We want to minimize $$f(x,y,z,w)=2x^2+3y^2+3z^2+w^2-2xy+xz$$ subject to the constraints \begin{align*} p(x,y,z,w)&=x+2y-z=7\\[4pt] q(x,y,z,w)&=x-z+w=6\\[4pt] \end{align*} Then we have \begin{align*} \nabla f &= \langle{4x-2y+z,6y-2x,6z+x,2w}\rangle\\[4pt] \nabla p &= \langle{1,2,-1,0}\rangle\\[4pt] \nabla q &= \langle{1,0,-1,1}\rangle\\[4pt] \end{align*} The local extrema of $f$, subject to the given constraints, satisfy $$\nabla f = a\nabla{p}+ b\nabla{q}$$ for some $a,b \in \mathbb{R}$.

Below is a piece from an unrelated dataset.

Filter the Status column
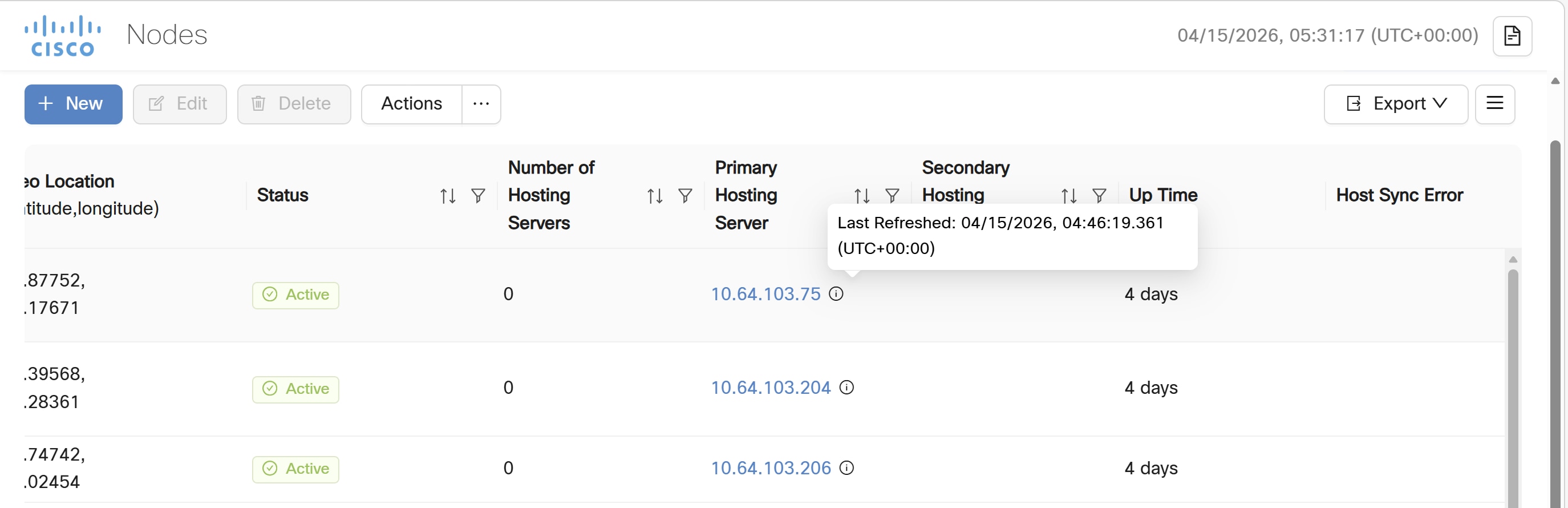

Hence, we get the system \begin{align*} x+2y-z&=7\tag{eq1}\\[4pt] x-z+w&=6\tag{eq2}\\[4pt] 4x-2y+z&=a+b\tag{eq3}\\[4pt] 6y-2z&=2a\tag{eq4}\\[4pt] 6z+x&=-a-b\tag{eq5}\\[4pt] 2w&=b\tag{eq6}\\[4pt] \end{align*} of $6$ linear equations in $6$ unknowns, which has the unique solution $$ (x_1,y_1,z_1,w_1,a_1,b_1)= \bigl( {\small{\frac{31}{12}}}, {\small{\frac{3}{2}}}, {\small{\frac{-17}{12}}}, 2, {\small{\frac{23}{12}}}, 4 \bigr) $$ yielding $$f(x_1,y_1,z_1,w_1)={\small{\frac{449}{24}}}$$ matching our previous result.

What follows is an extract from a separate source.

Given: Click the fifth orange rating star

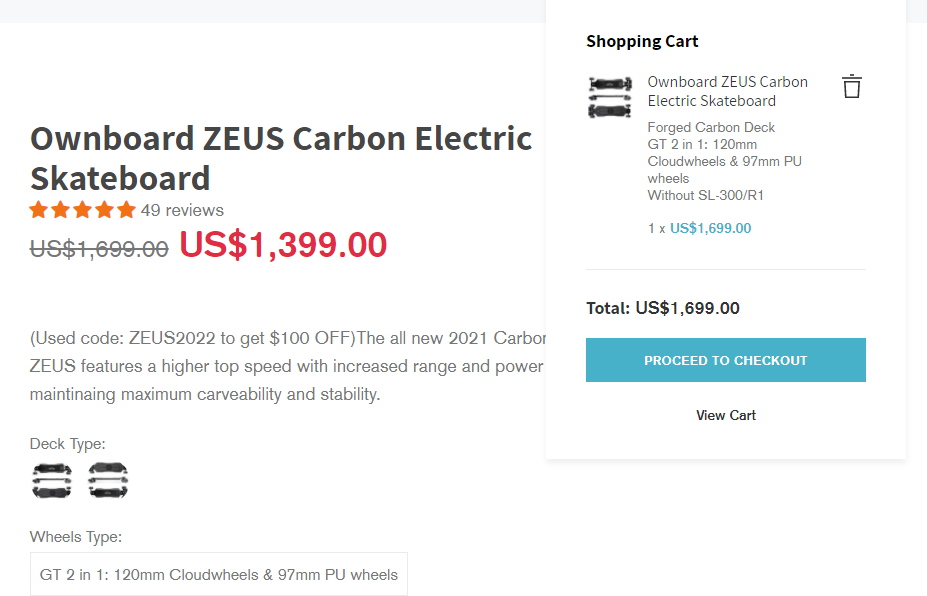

However, short of reverting back to the non-Lagrange proof, I don't see an easy way of showing that ${\large{\frac{449}{24}}}$ is a global minimum value of $f$, subject to the given constraints.
Thus, for this problem, I would regard the non-Lagrange approach as the better approach.